Arkansas’ EMS providers have responded in unique ways to advance and grow the industry and the levels of care provided across the state. The ArAA has been instrumental in conducting provider education as well as community and stakeholder education. The industry has helped craft legislation such as the Municipal Ambulance Franchising Act and most recently the Medicaid Ambulance Supplemental Payment Program which, though passed in 2017, has yet to be implemented. The industry and DHS have recently re-engaged in talks that is hoped to bring about a state plan amendment that will help provide some fiscal relief.

Perry County Judge Toby Davis knows all too well the adverse impact the stagnant Medicaid reimbursement rates has had on rural Arkansas. Judge Davis testified to the legislative committees.

“Perry County is small in population, 10,455 according to the 2010 U.S. Census (ranked 63rd by population),” he said. “Perry County is 561 square miles, bordered by Conway, Faulkner, Garland, Pulaski, Saline, and Yell counties. The economic base is mostly agriculture and logging. Perry County is a rural bedroom community that consist of a lot of elderly and retired people.”

The Judge further states “The county needs to have two ambulances. When one ambulance is taking care of a call another ambulance needs to be available to respond to a second call. However, there is only enough funding and call volume to sustain one ambulance. There are several challenges in securing adequate funding for a second ambulance for the citizens of Perry County. We’ve formed an EMS Board and are looking at funding options.“

In 2015 the AAC produced the Ambulance Services Guidebook, which serves as a resource of the laws and legal authorities concerning ambulance services in Arkansas. That version was updated in 2020, and a copy is posted on the AAC website under the “Publications” tab.

Non-Emergency Transports: Act 1041 od 2019

In 2019 the General Assembly launched a task force to tackle another issue plaguing our ambulance services in Arkansas — nonemergency transports. House Bill 1710, now Act 1041 of 2019, sponsored by Rep. Mark Perry and Sen. Jimmy Hickey, Jr., seeks to address the precarious situation.

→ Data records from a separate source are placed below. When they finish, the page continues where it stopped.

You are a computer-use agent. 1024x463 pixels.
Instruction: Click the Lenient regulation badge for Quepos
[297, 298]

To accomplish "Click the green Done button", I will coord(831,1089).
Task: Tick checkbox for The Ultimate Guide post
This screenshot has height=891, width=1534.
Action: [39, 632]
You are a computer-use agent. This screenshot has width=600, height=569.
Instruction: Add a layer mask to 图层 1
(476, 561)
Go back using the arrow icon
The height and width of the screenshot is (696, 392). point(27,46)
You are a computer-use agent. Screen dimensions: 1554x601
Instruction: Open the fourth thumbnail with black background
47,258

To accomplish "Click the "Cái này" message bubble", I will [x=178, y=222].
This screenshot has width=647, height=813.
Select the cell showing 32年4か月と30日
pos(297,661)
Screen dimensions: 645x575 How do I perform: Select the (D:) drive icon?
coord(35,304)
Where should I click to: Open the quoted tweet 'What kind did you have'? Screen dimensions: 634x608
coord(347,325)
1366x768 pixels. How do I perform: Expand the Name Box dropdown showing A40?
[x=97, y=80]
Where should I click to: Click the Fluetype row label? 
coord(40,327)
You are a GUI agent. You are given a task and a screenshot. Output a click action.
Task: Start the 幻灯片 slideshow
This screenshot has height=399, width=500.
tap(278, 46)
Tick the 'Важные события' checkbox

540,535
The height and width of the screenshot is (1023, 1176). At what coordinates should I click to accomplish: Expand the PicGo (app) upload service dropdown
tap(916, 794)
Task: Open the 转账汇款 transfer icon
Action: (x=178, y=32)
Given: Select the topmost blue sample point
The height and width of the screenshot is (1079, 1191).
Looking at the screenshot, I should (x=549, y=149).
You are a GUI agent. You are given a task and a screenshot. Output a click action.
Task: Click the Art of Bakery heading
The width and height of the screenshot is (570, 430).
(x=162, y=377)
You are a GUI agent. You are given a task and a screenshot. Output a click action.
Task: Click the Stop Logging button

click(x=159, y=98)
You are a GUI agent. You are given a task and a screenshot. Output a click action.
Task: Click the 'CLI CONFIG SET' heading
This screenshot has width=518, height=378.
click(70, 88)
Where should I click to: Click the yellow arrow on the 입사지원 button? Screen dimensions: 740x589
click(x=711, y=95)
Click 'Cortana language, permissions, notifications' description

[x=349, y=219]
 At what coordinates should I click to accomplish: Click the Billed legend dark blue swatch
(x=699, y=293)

Routinely, ambulances or law enforcement vehicles are used for nonemergency behavioral health transports. EMTs, paramedics, and ALS ambulances need to be used and available to address emergency medical needs in our counties. Likewise, law enforcement officers and vehicles are finite and are needed for law enforcement emergencies. These precious resources are frequently unavailable for their intended use, due to being taken out of the county to serve as nonemergency behavioral health transportation. It’s extremely wasteful for highly trained medical staff and highly equipped ambulances to be taken offline for use in nonemergency behavioral health transports. Likewise, use of law enforcement officers and vehicles for non-emergency behavioral transports takes them out of the county and is not responsive to the public safety needs of their communities. Misdirection of these vital resources creates an unnecessary risk the lives and safety of the public.

The task force discovered several factors that must be addressed. Other states face the same issues and have initiated pilot programs. However, no state seems to have settled on definitive solutions. There are several potential and less costly recommendations to consider. One of the most interesting potential recommendations includes expansion of the state’s existing unscheduled nonemergency medical transportation model. Another model might include provision of appropriate vehicles, contracts and reimbursement rates for nonemergency behavioral health transportations by virtue of the Community Mental Health Centers (CMHCs) situated throughout Arkansas. The initial report of the task force supplied to the legislative committees is available via the link.

The Medicaid reimbursement rate for ALS ambulance services in Arkansas should be addressed and increased. Ambulance services are essential to our citizens’ health and should be treated accordingly.